Exercise directions> Return only the lines running from the one that contains "The image size is (1456, 838)." through the end of the entries, exactly, both ends included. Omit pictures.

*** Opening Record set ***

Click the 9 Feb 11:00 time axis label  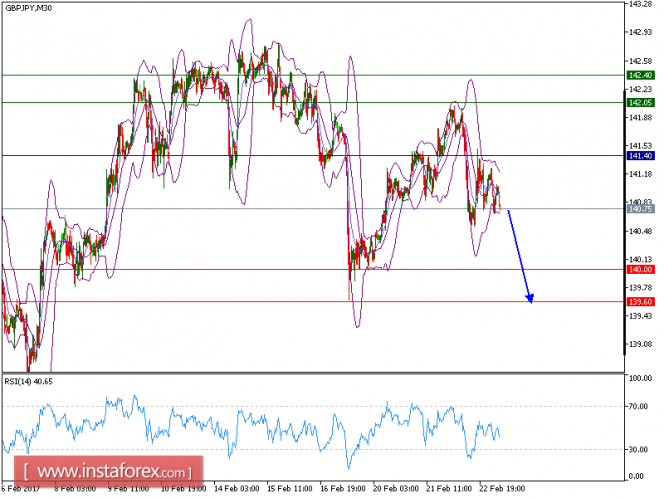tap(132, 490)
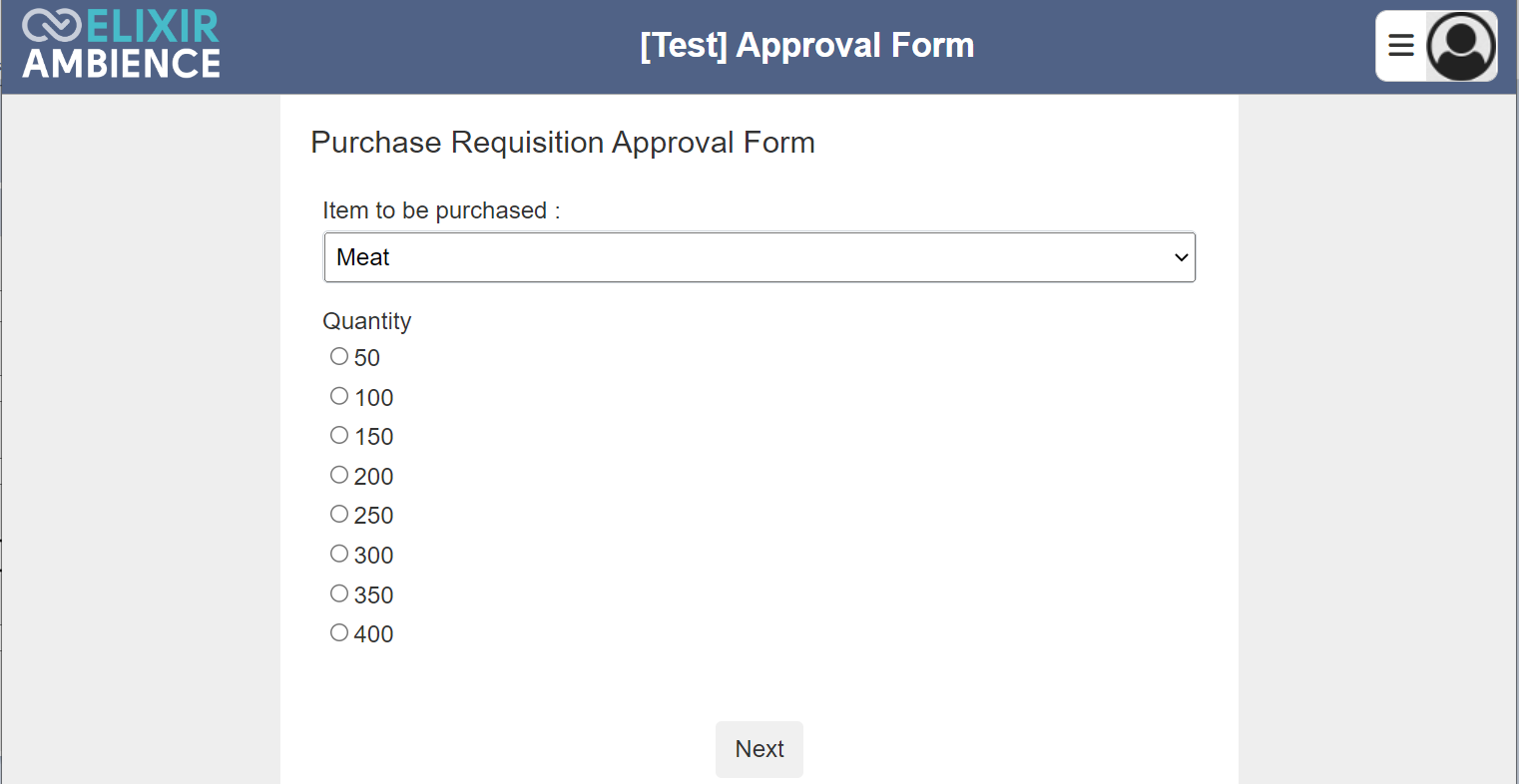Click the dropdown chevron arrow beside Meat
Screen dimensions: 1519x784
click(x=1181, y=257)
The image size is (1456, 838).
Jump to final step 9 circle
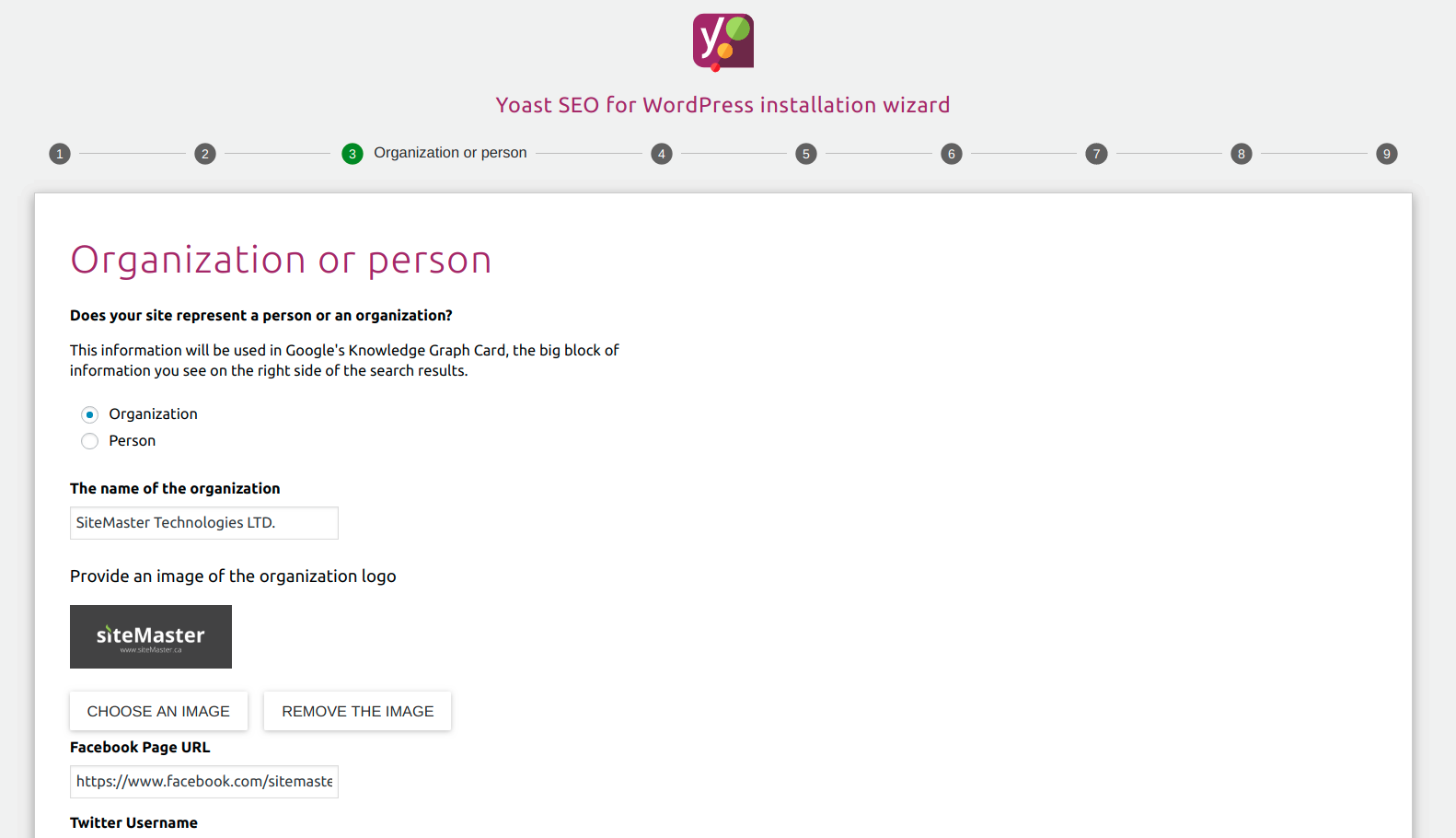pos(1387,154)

*** Closing Record set ***

Answer to the problem>
The image size is (1456, 838).
Jump to final step 9 circle
pos(1387,154)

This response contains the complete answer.